(Collected data entries)
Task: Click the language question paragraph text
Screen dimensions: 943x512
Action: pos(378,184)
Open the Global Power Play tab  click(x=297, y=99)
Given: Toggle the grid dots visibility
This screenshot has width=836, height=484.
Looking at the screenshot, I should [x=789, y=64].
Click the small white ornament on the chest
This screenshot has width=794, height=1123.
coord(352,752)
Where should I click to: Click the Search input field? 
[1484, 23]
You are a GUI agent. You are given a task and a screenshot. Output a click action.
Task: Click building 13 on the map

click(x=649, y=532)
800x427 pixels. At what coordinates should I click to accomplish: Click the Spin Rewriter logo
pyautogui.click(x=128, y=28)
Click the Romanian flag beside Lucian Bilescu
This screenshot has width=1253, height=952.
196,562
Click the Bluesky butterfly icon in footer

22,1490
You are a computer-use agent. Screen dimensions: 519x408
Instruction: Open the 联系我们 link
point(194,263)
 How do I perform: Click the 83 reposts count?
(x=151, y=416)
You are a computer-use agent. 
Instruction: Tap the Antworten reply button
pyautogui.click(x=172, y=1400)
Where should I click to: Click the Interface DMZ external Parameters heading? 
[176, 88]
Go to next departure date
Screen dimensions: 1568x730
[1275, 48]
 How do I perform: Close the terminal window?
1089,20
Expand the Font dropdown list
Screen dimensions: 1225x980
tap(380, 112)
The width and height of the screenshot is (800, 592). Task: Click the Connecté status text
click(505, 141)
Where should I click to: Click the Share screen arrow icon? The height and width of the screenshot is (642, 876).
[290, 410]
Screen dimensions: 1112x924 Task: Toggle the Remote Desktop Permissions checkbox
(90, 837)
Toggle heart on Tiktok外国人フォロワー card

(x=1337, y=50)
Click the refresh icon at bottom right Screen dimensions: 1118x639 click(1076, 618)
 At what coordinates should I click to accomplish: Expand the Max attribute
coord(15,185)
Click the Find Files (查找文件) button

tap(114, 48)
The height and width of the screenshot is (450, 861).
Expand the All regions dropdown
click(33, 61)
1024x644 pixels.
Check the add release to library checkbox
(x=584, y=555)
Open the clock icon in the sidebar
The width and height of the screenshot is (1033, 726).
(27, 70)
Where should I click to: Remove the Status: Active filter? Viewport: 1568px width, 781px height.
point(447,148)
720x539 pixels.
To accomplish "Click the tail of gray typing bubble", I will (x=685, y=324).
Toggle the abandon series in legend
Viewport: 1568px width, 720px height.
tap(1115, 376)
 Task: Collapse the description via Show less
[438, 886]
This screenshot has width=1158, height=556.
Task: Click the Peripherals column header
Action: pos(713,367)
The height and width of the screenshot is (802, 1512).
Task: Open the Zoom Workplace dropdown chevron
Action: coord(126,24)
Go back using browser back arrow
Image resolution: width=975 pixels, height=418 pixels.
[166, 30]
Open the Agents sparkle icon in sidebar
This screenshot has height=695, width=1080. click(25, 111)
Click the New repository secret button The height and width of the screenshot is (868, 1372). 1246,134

## Task goal
Word for word, write out each of the records above.

## Result for this task
Task: Click the language question paragraph text
Screen dimensions: 943x512
Action: pos(378,184)
Open the Global Power Play tab  click(x=297, y=99)
Given: Toggle the grid dots visibility
This screenshot has width=836, height=484.
Looking at the screenshot, I should [x=789, y=64].
Click the small white ornament on the chest
This screenshot has width=794, height=1123.
coord(352,752)
Where should I click to: Click the Search input field? 
[1484, 23]
You are a GUI agent. You are given a task and a screenshot. Output a click action.
Task: Click building 13 on the map

click(x=649, y=532)
800x427 pixels. At what coordinates should I click to accomplish: Click the Spin Rewriter logo
pyautogui.click(x=128, y=28)
Click the Romanian flag beside Lucian Bilescu
This screenshot has width=1253, height=952.
196,562
Click the Bluesky butterfly icon in footer

22,1490
You are a computer-use agent. Screen dimensions: 519x408
Instruction: Open the 联系我们 link
point(194,263)
 How do I perform: Click the 83 reposts count?
(x=151, y=416)
You are a computer-use agent. 
Instruction: Tap the Antworten reply button
pyautogui.click(x=172, y=1400)
Where should I click to: Click the Interface DMZ external Parameters heading? 
[176, 88]
Go to next departure date
Screen dimensions: 1568x730
[1275, 48]
 How do I perform: Close the terminal window?
1089,20
Expand the Font dropdown list
Screen dimensions: 1225x980
tap(380, 112)
The width and height of the screenshot is (800, 592). Task: Click the Connecté status text
click(505, 141)
Where should I click to: Click the Share screen arrow icon? The height and width of the screenshot is (642, 876).
[290, 410]
Screen dimensions: 1112x924 Task: Toggle the Remote Desktop Permissions checkbox
(90, 837)
Toggle heart on Tiktok外国人フォロワー card

(x=1337, y=50)
Click the refresh icon at bottom right Screen dimensions: 1118x639 click(1076, 618)
 At what coordinates should I click to accomplish: Expand the Max attribute
coord(15,185)
Click the Find Files (查找文件) button

tap(114, 48)
The height and width of the screenshot is (450, 861).
Expand the All regions dropdown
click(33, 61)
1024x644 pixels.
Check the add release to library checkbox
(x=584, y=555)
Open the clock icon in the sidebar
The width and height of the screenshot is (1033, 726).
(27, 70)
Where should I click to: Remove the Status: Active filter? Viewport: 1568px width, 781px height.
point(447,148)
720x539 pixels.
To accomplish "Click the tail of gray typing bubble", I will (x=685, y=324).
Toggle the abandon series in legend
Viewport: 1568px width, 720px height.
tap(1115, 376)
 Task: Collapse the description via Show less
[438, 886]
This screenshot has width=1158, height=556.
Task: Click the Peripherals column header
Action: pos(713,367)
The height and width of the screenshot is (802, 1512).
Task: Open the Zoom Workplace dropdown chevron
Action: coord(126,24)
Go back using browser back arrow
Image resolution: width=975 pixels, height=418 pixels.
[166, 30]
Open the Agents sparkle icon in sidebar
This screenshot has height=695, width=1080. click(25, 111)
Click the New repository secret button The height and width of the screenshot is (868, 1372). 1246,134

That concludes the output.